Methods (AgentRecommendationWorkflow)

  • __init__(configuration: AgentRecommendationConfiguration)

    • Loads query templates from queries_file_path at initialization.
  • run_workflow(parameters: WorkflowParameters) -> Dict[str, Any]

    • Executes the end-to-end recommendation process.
    • Returns a dict with:
      • intent
      • query_used (the matched template’s intent description)
      • recommendations (list of formatted recommendations)
      • total_found
  • as_tools() -> list[BaseTool]

    • Exposes the workflow as a LangChain StructuredTool:
      • name: recommend_ai_agents
      • args schema: AgentRecommendationParameters
  • as_api(...) -> None

    • Present but does nothing (returns None).
  • get_configuration() -> AgentRecommendationConfiguration

    • Returns the workflow configuration.

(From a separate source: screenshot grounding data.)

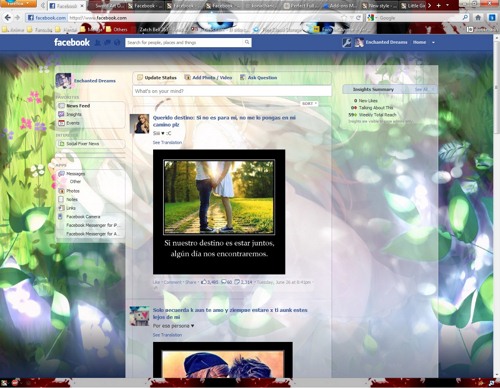
Task: Open the wrench admin tools icon
Action: (347, 43)
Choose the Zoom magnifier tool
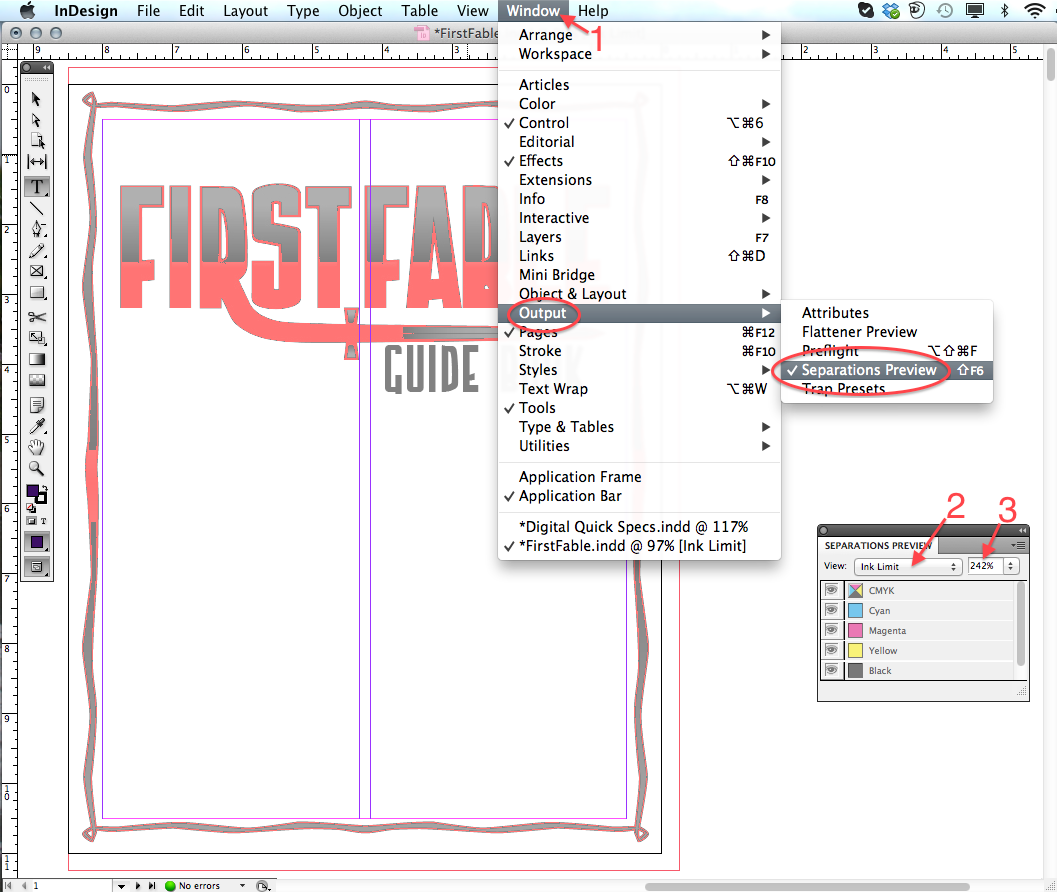Viewport: 1057px width, 892px height. [x=37, y=468]
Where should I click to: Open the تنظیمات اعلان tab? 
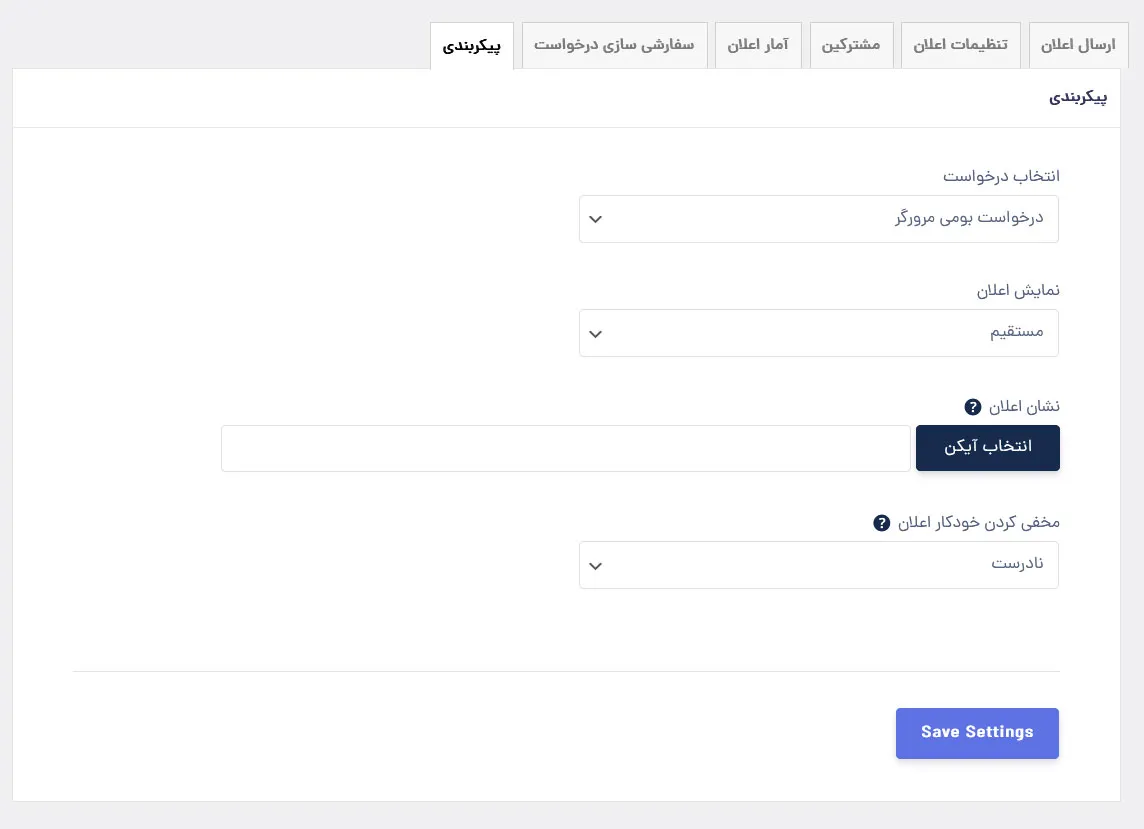[x=960, y=45]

Configuration/Dependencies

External services

  • Oxigraph SPARQL endpoint: the workflow POSTs queries to:
    • POST {oxigraph_url}/query
    • Header: Content-Type: application/sparql-query
    • Expects a JSON response shaped like SPARQL results (results.bindings).

Files

  • TTL file with SPARQL templates: queries_file_path must exist.
    • Parsed via rdflib.Graph.parse(..., format="turtle").
    • Query templates are extracted using the INTENT_MAPPING predicates:
      • intentMapping:intentDescription
      • intentMapping:sparqlTemplate

Python dependencies (imports used)

  • requests
  • rdflib
  • langchain_core.tools (BaseTool, StructuredTool)
  • naas_abi_core workflow and router types

Usage

from naas_abi.workflows.AgentRecommendationWorkflow import (
AgentRecommendationWorkflow,
AgentRecommendationConfiguration,
AgentRecommendationParameters,
)

# Provide a triple_store instance per your environment (not used by this workflow logic).
triple_store = ... # must satisfy ITripleStoreService

wf = AgentRecommendationWorkflow(
AgentRecommendationConfiguration(
triple_store=triple_store,
oxigraph_url="http://localhost:7878",
queries_file_path="path/to/AgentRecommendationSparqlQueries.ttl",
)
)

result = wf.run_workflow(
AgentRecommendationParameters(
intent_description="Need a fast and cheap model for coding",
min_intelligence_score=50,
max_input_cost=1.0,
max_results=5,
provider_preference=None,
)
)

print(result["total_found"])
print(result["recommendations"][:1])

Using as a LangChain tool:

tool = wf.as_tools()[0]
output = tool.invoke({"intent_description": "Write a business proposal"})
print(output["recommendations"])

Caveats

  • The workflow prints progress logs directly to stdout.
  • queries_file_path must exist; otherwise FileNotFoundError is raised during initialization.
  • Intent matching is keyword-based and selects among fixed query IDs:
    • abi#findBusinessProposalAgents (default fallback)
    • abi#findCodingAgents
    • abi#findMathAgents
    • abi#findFastestAgents
    • abi#findBestValueAgents Missing IDs in the loaded TTL will cause KeyError at runtime when selected.
  • Template substitution is simple string replacement for {{ key }} plus a basic {% if var %}...{% endif %} processor; more complex templating is not supported.
  • max_input_cost and provider_preference are only applied if the SPARQL template includes corresponding placeholders/conditionals; otherwise they have no effect.